Protect your business from some of the most common pitfalls agency owners can run into during the COVID-19 pandemic

The global COVID-19 pandemic is a serious threat to the lives and livelihoods of millions of people around the world. It has already impacted nearly 2.5 million people directly and shows every sign of continuing for the foreseeable future.

For small business owners, the threat is larger and more complex. Not only do you have your employees, customers, and their families to worry about, but you also have to find a way to keep your business running despite the uncertain economic climate.

Unsurprisingly, many digital agency owners are making panic-driven mistakes that could end up costing them in the long run.

When dealing with unprecedented situations like this one, learning from the mistakes of others is critical to identifying the path to success. Using the right resources and following the guidance of recognized experts is key to making the best of a terribly challenging situation.

Learn From These Five COVID-19 Mistakes

While there are dozens of particulars that different organizations will have to accommodate in their coronavirus response strategy, there are a few universal areas where agency leaders can learn from one another. These are the five categories where agency owners are most likely to make panic-driven errors of judgment.

  1. Settling For the Appearance of Employee Safety
    As an agency owner, the responsibility for creating a safe work environment for employees and their families falls squarely on your shoulders. Many digital agencies and other organizations in the technology sector lean too conservatively in their adoption of employee safety policies.

    For instance, temperature checks might make employees feel safer, but they do not address the risk of the virus transmitting asymptomatically. Even if no one in the office shows any symptoms, the sudden onset of the disease in a close family member will absolutely disrupt production and increase the level of panic in the workplace, leading to more severe repercussions.

    Social distancing and work-from-home frameworks are policies that pay for themselves during times like these. Reducing the risk of transmission require thinking policies through and being willing to adapt them to environmental changes.
  2. Not Escalating When the Time is Right
    It’s hard to internalize exactly what the latest Coronavirus statistics really mean in terms of your business in your local neighborhood. Every agency owner is going to have to identify a series of escalation steps and be willing to trigger them when the occasion demands it.

    These escalation mechanisms involve many of the employee safety policies that people are talking about in every industry. They can also include shifts in customer outreach strategies and the core value propositions your agency offers or taking out credit lines to maintain cash flow now, rather than waiting and suffering in the meantime.

    Crisis case studies are full of examples of managers who failed to escalate when circumstances demanded it. It takes a great degree of courage and wisdom to enact difficult policies when they are truly needed. 
  3. Confusing Optimism with Idealism
    We would all like the economy to bounce back as quickly as possible, and we should plan for that to be the case. However, every single agency owner and small business leader needs to have a contingency plan behind that one, and another plan behind that one, and so on.

    Agency owners who are losing clients, running out of working capital, or coming up short on cash are far more likely to indulge fantastic beliefs in a quick recovery than their more resilient counterparts. There is nothing wrong with hoping for the best, but you must also prepare for the worst.

    For instance, if a true recession sets in, the options available to you now are going to seem far better than the ones you will be able to choose from in six months’ time. If you have to reduce hours, sell agency assets, or restructure your business to survive, doing it now is going to be far more effective than doing it later.
  4. Under investing in Big Picture Thinking
    Owners of small agencies have a tendency to get lost in the specific, tactical elements of their business strategy rather than looking at the big picture. Business leaders who do this often find themselves trapped in organizational silos.
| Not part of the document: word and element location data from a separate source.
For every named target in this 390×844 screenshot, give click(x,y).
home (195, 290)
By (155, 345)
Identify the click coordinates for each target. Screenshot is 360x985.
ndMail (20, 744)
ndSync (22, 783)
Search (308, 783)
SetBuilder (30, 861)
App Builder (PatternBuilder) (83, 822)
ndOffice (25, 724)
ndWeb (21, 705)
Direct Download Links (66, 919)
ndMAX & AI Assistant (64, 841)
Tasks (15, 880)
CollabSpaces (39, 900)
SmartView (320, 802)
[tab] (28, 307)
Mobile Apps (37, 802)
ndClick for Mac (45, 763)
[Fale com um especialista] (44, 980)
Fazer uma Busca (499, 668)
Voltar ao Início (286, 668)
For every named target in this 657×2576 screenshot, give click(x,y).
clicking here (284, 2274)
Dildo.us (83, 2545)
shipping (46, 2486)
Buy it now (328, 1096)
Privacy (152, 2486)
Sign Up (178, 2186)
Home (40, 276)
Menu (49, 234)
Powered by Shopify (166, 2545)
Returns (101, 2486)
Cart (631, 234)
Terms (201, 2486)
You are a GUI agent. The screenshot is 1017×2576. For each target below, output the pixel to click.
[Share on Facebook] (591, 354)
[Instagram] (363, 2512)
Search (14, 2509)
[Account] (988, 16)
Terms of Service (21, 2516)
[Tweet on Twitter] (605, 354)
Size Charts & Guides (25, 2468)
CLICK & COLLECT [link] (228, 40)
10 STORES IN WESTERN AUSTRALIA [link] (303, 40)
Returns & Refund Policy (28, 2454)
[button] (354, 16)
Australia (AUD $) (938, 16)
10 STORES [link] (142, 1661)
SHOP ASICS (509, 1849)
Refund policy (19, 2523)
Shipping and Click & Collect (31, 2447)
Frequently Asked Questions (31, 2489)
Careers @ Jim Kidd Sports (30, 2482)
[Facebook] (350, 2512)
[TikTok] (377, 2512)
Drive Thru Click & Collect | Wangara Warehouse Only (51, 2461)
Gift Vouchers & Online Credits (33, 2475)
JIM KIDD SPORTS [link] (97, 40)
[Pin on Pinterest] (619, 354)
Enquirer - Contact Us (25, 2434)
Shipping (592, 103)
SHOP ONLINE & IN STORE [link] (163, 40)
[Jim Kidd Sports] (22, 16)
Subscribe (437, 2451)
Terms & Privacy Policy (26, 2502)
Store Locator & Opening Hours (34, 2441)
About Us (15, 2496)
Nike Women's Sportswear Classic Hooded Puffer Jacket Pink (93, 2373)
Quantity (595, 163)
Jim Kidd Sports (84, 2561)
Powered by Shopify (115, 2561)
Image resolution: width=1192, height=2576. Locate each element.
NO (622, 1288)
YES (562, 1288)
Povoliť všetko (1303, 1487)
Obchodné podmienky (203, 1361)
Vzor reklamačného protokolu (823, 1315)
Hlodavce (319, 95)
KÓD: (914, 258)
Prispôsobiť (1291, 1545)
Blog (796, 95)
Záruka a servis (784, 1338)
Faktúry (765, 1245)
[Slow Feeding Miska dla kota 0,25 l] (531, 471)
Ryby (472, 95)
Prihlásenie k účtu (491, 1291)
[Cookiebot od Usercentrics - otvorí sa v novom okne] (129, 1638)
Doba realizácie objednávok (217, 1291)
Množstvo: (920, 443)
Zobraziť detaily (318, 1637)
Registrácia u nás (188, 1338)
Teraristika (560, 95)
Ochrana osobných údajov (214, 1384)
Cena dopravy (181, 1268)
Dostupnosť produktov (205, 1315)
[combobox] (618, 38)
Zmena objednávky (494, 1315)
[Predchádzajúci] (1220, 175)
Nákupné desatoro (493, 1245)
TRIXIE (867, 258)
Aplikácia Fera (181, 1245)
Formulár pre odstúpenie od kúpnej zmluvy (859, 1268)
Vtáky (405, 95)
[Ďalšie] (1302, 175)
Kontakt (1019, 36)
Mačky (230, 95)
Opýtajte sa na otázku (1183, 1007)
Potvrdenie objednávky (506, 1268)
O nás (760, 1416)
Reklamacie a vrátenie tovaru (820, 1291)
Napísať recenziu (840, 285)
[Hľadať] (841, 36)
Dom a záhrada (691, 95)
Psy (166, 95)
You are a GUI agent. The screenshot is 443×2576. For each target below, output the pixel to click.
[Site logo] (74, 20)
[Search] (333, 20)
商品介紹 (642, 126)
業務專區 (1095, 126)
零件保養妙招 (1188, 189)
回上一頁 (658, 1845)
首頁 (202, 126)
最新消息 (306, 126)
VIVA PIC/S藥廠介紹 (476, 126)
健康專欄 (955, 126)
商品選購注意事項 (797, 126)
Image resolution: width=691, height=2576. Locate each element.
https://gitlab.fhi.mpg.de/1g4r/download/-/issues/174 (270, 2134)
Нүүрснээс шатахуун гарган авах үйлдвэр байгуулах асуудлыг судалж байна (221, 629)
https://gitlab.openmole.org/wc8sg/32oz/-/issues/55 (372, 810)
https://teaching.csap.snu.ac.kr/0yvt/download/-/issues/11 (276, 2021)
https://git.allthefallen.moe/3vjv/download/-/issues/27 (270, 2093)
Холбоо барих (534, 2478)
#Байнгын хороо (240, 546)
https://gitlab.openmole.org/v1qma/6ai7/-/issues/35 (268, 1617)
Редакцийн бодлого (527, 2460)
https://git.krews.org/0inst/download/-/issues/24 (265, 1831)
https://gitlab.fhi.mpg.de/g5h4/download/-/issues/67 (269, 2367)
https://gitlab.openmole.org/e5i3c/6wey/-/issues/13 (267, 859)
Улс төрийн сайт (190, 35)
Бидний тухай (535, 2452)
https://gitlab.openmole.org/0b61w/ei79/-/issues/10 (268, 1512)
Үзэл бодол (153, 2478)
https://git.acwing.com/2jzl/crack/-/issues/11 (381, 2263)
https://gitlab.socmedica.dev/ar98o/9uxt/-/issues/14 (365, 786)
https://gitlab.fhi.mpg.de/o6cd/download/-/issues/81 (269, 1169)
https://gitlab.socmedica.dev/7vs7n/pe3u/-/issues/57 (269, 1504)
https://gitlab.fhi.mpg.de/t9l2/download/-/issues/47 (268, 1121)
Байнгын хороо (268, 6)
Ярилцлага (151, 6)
    For instance, if you think of losing your clients purely in terms of a “demand crisis for digital marketing services”, you will lose out on the ability to leverage new opportunities where demand does exist.

    Neither you nor your agency, exist in a vacuum. You may not be able to save that one particular client contract, but you can invest your time and energy into developing new ones that follow the new paths of value being carved out in the post-COVID world.
  5. Losing Focus on the Long Term
    There is arguably nothing more important than an effective, immediate response to any crisis. However, every choice you make now is going to have long-term repercussions, and failing to think about them is also a strategic mistake.

    As mentioned above in #2, knowing when to escalate your near-term response can be vital to keeping your business healthy in the long- term. Taking a credit line out now might mean the difference between survival and bankruptcy if, indeed, things get worse from here on out.

    Keeping an eye on the business horizon in this way ensures that you don’t make decisions that end up costing you more than they should in the end.

The Number One Coronavirus Response Strategy: Don’t Panic!

If there is a common thread linking the five most common mistakes that agency owners are making right now, it’s panic. When leaders give in to panic, they obsess over near-term tactics, lose sight of the big picture, and engage in fantastic hope-driven idealism. That fantastic idealism then prevents them from triggering escalation scenarios when they have to, making employees pay for it.

Now is the time to demonstrate your leadership skills. If there is one thing to incorporate into your response strategy, it’s showing your employees, customers, and business partners that you refuse to give in to panic-driven thinking.